EXTRACTED TEXT |
Latin name Maculolachnus submacula
Plants affected Wild and cultivated roses
Main symptoms Black shiny eggs on stems in winter
Caused by Sap-sucking insects root aphids
What is rose root aphid?
The presence of rose root aphids is usually only detected when bands of the shiny black 1-2mm long eggs are found at the base of rose stems in the winter months. The female aphids which are brown, are sometimes found above ground in late summer and autumn when they lay eggs. The aphids feed on rose roots but appear to cause little damage. They are often associated with ants, colonies of the aphid sometimes form on the base of stems, ants often cover these above ground colonies in a column of soil.
Rose root aphid, although not uncommon, is somewhat irregular in its occurrence. A plant can be heavily laden with eggs in one year and then in the following year there is no sign of eggs.
If it were not for the habit of laying eggs on the stems it is likely that this insect would go usually unnoticed, since it seems to have little impact on the plant's growth and so control is usually unnecessary.
- This aphid can normally be tolerated and even welcomed as part of the biodiversity roses can support
- Aphids provide food for a wide range of other animals. Encourage aphid predators in the garden, such as ladybirds, ground beetles, hoverflies, parasitoid wasps and earwigs. Be aware that in spring aphid populations often build up before natural enemies are active in sufficient numbers and then give good control
- If causing concern eggs can be destroyed when found. On some roses, such as bush types, it is possible to reduce the number of overwintering eggs during winter pruning
Pesticide control for this aphid is not necessary as it does not usually affect the vigour of roses. None of the insecticides available to home gardeners will kill eggs and they will be ineffective against the aphids feeding on roots.

RECORD EXTRACTS |
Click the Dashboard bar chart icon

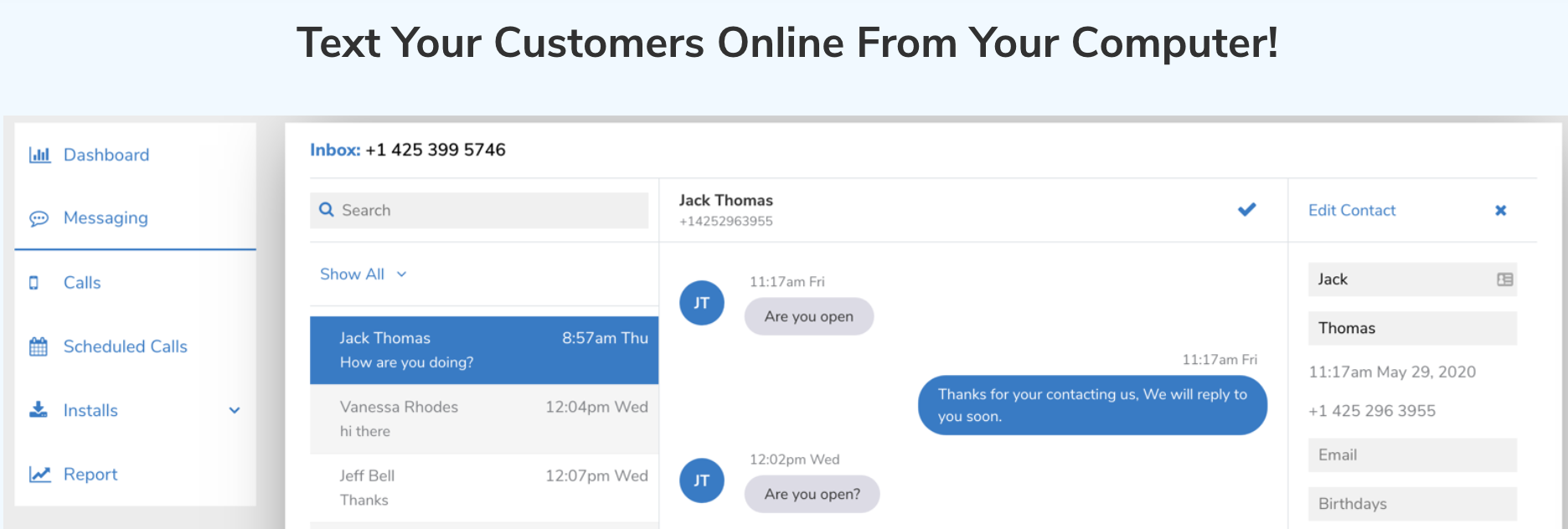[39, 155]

...

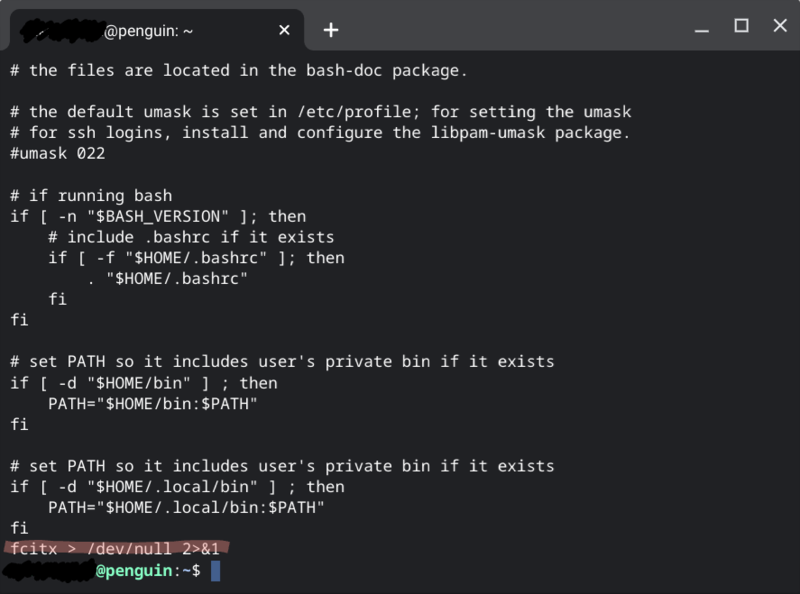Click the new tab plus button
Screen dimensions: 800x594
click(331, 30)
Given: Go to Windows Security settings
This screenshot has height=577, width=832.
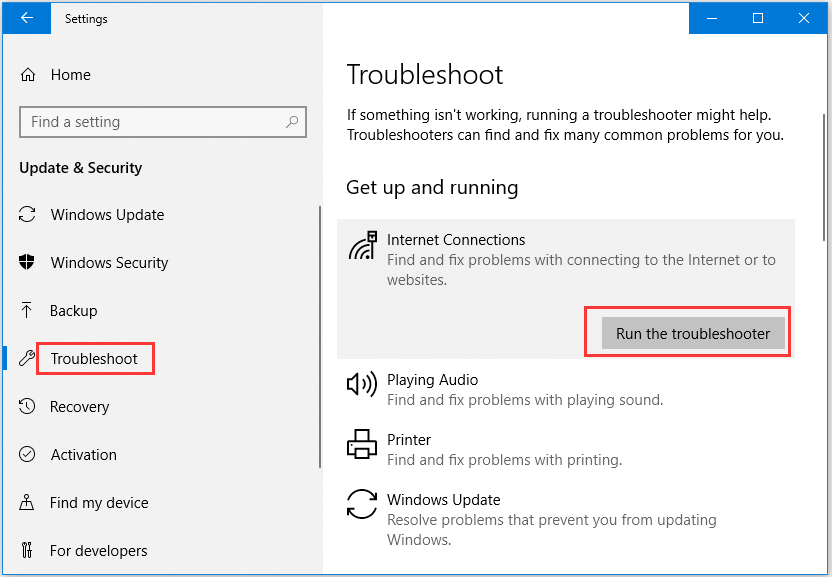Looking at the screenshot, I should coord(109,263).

EXERCISE TASKS |
1. In the rose root aphid text, what color are the female aphids?
2. Give again the part of the rose root aphid text starting with "Rose root aphid, although" and going on through "sign of eggs.".

EXPECTED RESPONSES |
1. Brown.

2.
Rose root aphid, although not uncommon, is somewhat irregular in its occurrence. A plant can be heavily laden with eggs in one year and then in the following year there is no sign of eggs.